Tarefas a realizar
1) Reescreva o trecho do texto sobre a escola pública que vai de "Como se isso" até "esses encargos adicionais.", trocando "Estado" por "Governo" em todas as ocorrências.
2) Segundo o texto sobre a escola pública, a divisão social quanto ao ensino contraria a vocação da escola pública. Indique todos os elementos que compõem essa vocação.

Excerto
┌──

Reabilitação da escola pública 

Por Vital Moreira

Entre as reformas que o primeiro-ministro contabilizou a seu crédito na celebração do segundo ano do mandato do Governo conta-se a defesa da escola pública. Tem suficientes razões para isso, mas é preciso levar até ao fim a tarefa de saneamento dos vários factores que desde há muitos anos se foram desenvolvendo contra o ensino público, incluindo escolhas políticas deliberadas.
Nos termos da Constituição, e de acordo com a tradição republicana, o ensino é entre nós uma das tarefas essenciais do Estado, a quem incumbe garantir a toda a gente o direito ao ensino, a começar pelo ensino básico, que deve ser obrigatório e gratuito. A escola pública é um direito de todos os cidadãos. Por isso, constitui obrigação do Estado manter e desenvolver o sistema público de ensino, incluindo a criação e manutenção de escolas que satisfaçam as necessidades de toda a população. Mas não basta ter escolas e professores, sendo também necessário que a escola pública preencha elevados padrões de qualidade que a tornem recomendável para a generalidade dos portugueses.
Infelizmente, as responsabilidades do Estado em relação ao ensino público há muito que vinham a ser desrespeitadas, tendo-se assistido à sua contínua deterioração, acompanhada de um claro favorecimento do ensino privado. Em muitas zonas do país, o parque escolar público encontra-se degradado, nomeadamente ao nível das escolas do primeiro ciclo do ensino básico, que são da responsabilidade dos municípios. Basta ver o que se passa em Lisboa, onde a situação é pouco menos que escandalosa. Acrescente-se a manutenção em funcionamento de escolas com frequência muito abaixo do recomendável, os horários escolares reduzidos (muitas vezes em meio tempo), a instabilidade do pessoal docente e o laxismo quanto às faltas dos professores, a ausência de cantinas e recintos desportivos, o crescimento da indisciplina e da segurança escolares, etc.
Como se isso não bastasse, o Estado actuou propositadamente no sentido de favorecer as escolas privadas, através do abuso dos "contratos de associação" e outras formas de "externalização" do serviço público de ensino, mesmo fora das situações de carência de escolas públicas, como deveria ser exigível. Chega-se a situações em que na mesma localidade coabitam escolas públicas semiocupadas e subaproveitadas e escolas privadas "associadas", pagas pelo Estado. O abuso dos contratos de associação conduz a uma duplicação de gastos públicos, bem como, pior do que isso, a uma discriminação social do ensino, com as crianças de famílias mais abastadas a frequentar as escolas privadas, pagando as vantagens extra por elas proporcionadas, e as demais crianças a frequentar a escola pública, por falta de meios para suportar esses encargos adicionais.
Ora, essa divisão social quanto ao ensino contraria essencialmente a vocação de igualdade social, de inclusividade e de coesão social da escola pública. A justificação desta não consiste em proporcionar um ensino de último recurso para quem não tem meios de frequentar escolas privadas ("subsidiariedade da escola pública"). Pelo contrário, trata-se de impedir um "apartheid" social entre escolas para os ricos e escolas para os pobres.

└──

Dados recolhidos
┌──

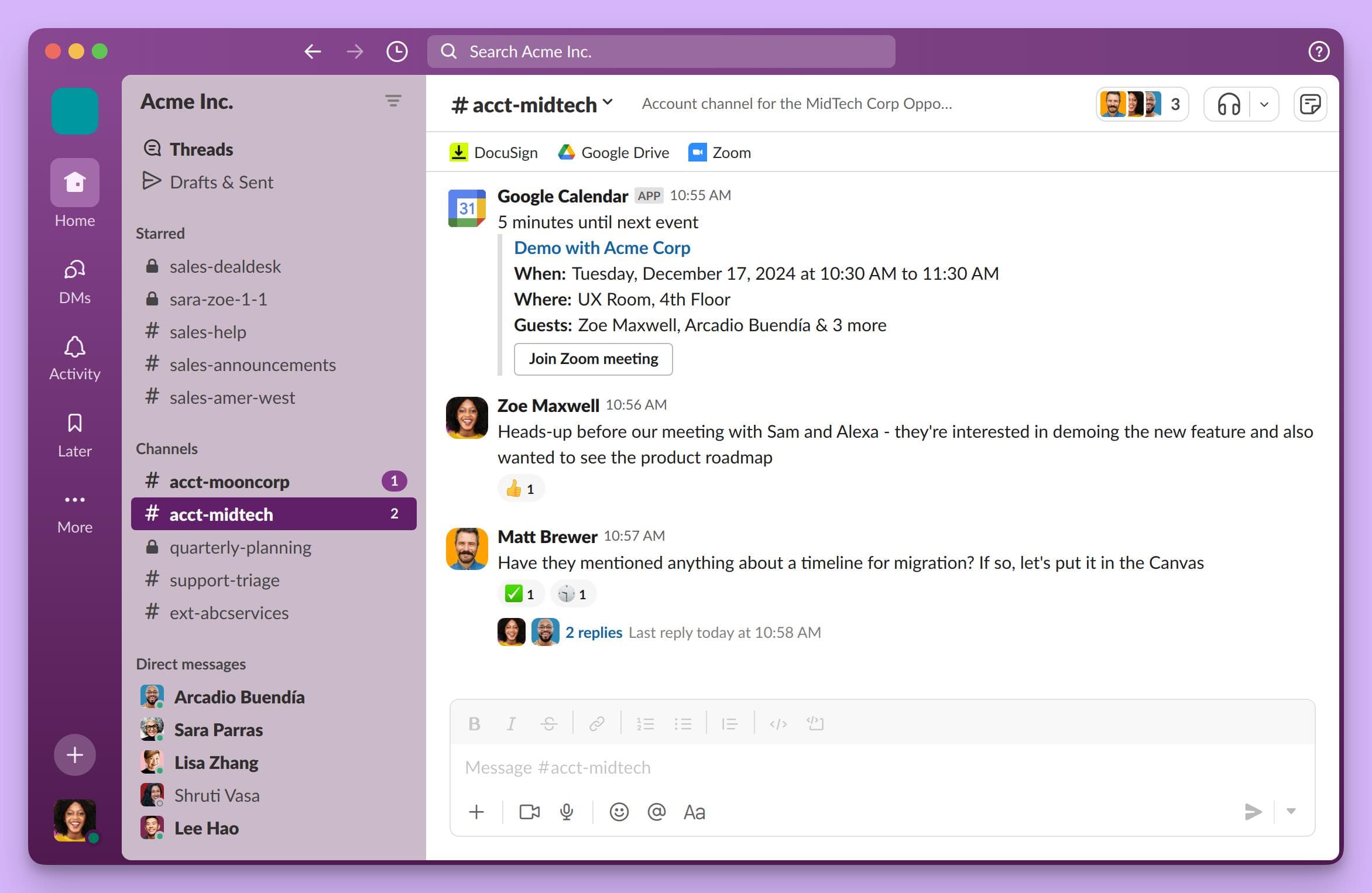The image size is (1372, 893).
Task: Open the Zoom bookmark tab
Action: pyautogui.click(x=719, y=152)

└──

Resultados do exercício
1)
Como se isso não bastasse, o Governo actuou propositadamente no sentido de favorecer as escolas privadas, através do abuso dos "contratos de associação" e outras formas de "externalização" do serviço público de ensino, mesmo fora das situações de carência de escolas públicas, como deveria ser exigível. Chega-se a situações em que na mesma localidade coabitam escolas públicas semiocupadas e subaproveitadas e escolas privadas "associadas", pagas pelo Governo. O abuso dos contratos de associação conduz a uma duplicação de gastos públicos, bem como, pior do que isso, a uma discriminação social do ensino, com as crianças de famílias mais abastadas a frequentar as escolas privadas, pagando as vantagens extra por elas proporcionadas, e as demais crianças a frequentar a escola pública, por falta de meios para suportar esses encargos adicionais.

2)
- igualdade social
- inclusividade
- coesão social